[START OF Stored records]

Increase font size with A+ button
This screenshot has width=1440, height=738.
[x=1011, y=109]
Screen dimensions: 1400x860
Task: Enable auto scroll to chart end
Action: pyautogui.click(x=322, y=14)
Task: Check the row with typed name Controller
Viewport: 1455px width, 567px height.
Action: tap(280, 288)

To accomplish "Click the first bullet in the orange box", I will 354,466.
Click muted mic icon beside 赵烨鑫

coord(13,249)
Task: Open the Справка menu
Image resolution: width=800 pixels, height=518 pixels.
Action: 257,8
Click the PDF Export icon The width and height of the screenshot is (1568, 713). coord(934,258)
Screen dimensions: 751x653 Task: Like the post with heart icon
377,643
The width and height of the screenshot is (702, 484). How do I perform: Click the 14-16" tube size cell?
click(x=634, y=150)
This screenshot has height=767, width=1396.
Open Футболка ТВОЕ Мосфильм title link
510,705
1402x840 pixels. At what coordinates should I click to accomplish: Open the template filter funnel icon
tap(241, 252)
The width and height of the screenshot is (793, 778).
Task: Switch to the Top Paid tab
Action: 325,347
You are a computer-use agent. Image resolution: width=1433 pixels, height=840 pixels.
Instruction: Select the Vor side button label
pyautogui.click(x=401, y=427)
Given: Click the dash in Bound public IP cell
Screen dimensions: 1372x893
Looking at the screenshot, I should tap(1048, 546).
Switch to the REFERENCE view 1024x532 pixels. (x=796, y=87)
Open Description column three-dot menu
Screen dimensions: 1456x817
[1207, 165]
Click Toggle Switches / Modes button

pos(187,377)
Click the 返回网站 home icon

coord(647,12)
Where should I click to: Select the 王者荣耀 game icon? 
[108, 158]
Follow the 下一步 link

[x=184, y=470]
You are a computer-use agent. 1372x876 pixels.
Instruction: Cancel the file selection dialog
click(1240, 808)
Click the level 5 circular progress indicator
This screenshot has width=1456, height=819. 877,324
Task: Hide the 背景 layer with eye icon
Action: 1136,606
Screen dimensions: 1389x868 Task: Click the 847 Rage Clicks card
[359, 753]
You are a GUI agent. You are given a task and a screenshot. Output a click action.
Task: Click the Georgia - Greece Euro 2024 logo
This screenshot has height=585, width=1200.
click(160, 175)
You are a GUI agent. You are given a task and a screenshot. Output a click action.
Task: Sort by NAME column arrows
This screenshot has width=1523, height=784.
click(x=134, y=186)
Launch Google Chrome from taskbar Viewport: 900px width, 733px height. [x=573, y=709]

[END OF Stored records]

### Written exercise
Copy the records verbatim, starting at the line that contains "1402x840 pixels. At" and ending at the line that contains "coord(647,12)".

### Task response
1402x840 pixels. At what coordinates should I click to accomplish: Open the template filter funnel icon
tap(241, 252)
The width and height of the screenshot is (793, 778).
Task: Switch to the Top Paid tab
Action: 325,347
You are a computer-use agent. Image resolution: width=1433 pixels, height=840 pixels.
Instruction: Select the Vor side button label
pyautogui.click(x=401, y=427)
Given: Click the dash in Bound public IP cell
Screen dimensions: 1372x893
Looking at the screenshot, I should tap(1048, 546).
Switch to the REFERENCE view 1024x532 pixels. (x=796, y=87)
Open Description column three-dot menu
Screen dimensions: 1456x817
[1207, 165]
Click Toggle Switches / Modes button

pos(187,377)
Click the 返回网站 home icon

coord(647,12)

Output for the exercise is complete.